• [Brief] The goal is an unaltered copy of the records below, minus any images.
--------
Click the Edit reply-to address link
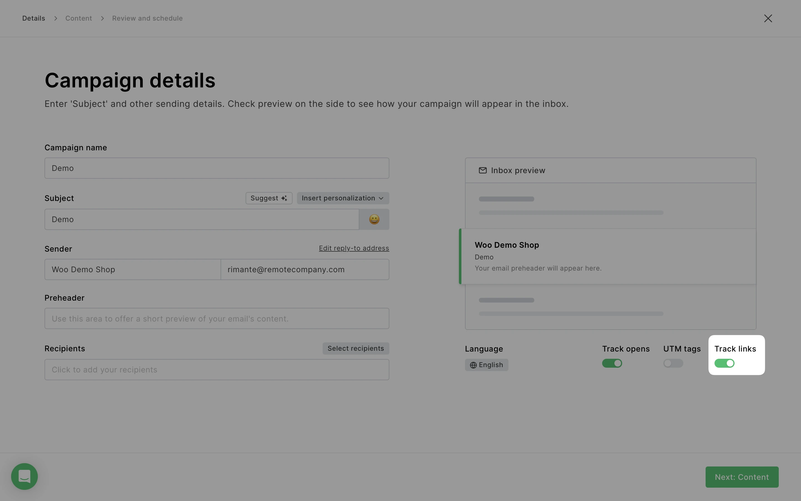The image size is (801, 501). point(354,248)
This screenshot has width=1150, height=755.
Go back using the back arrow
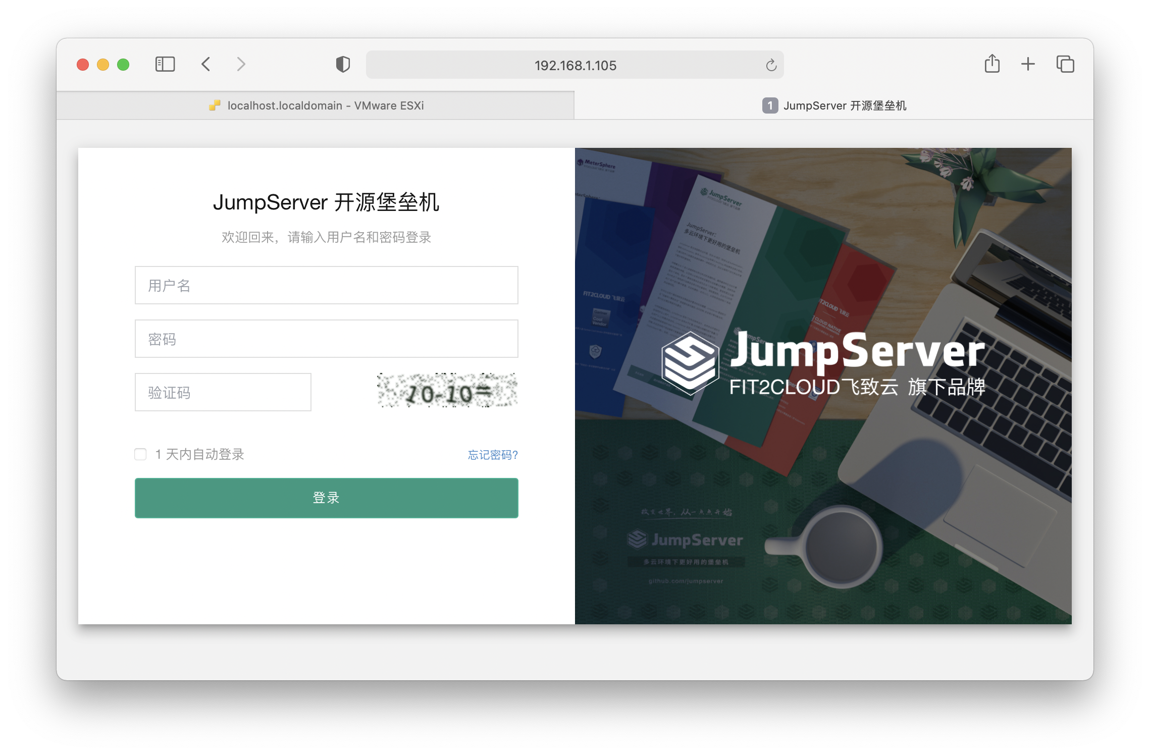pos(205,65)
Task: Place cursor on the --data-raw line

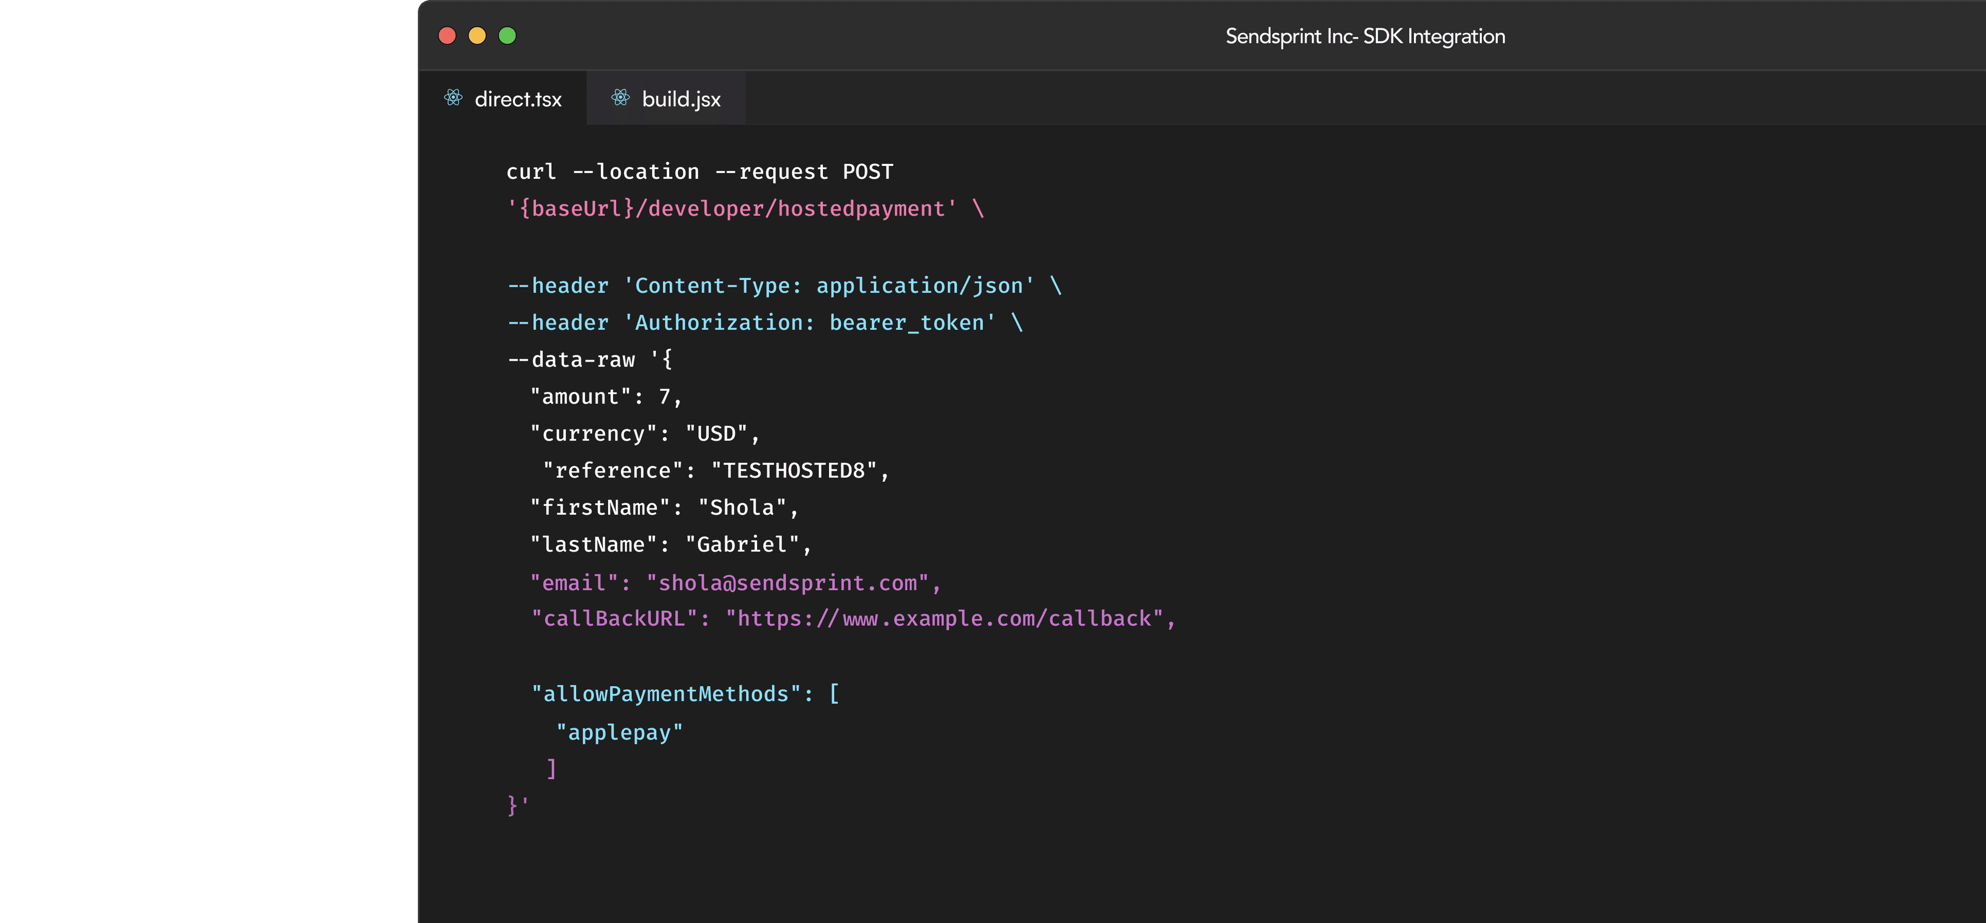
--------
• [Finished exercise]
Click the Edit reply-to address link
The image size is (801, 501). point(354,248)
This screenshot has width=1150, height=755.
Go back using the back arrow
pos(205,65)
Task: Place cursor on the --data-raw line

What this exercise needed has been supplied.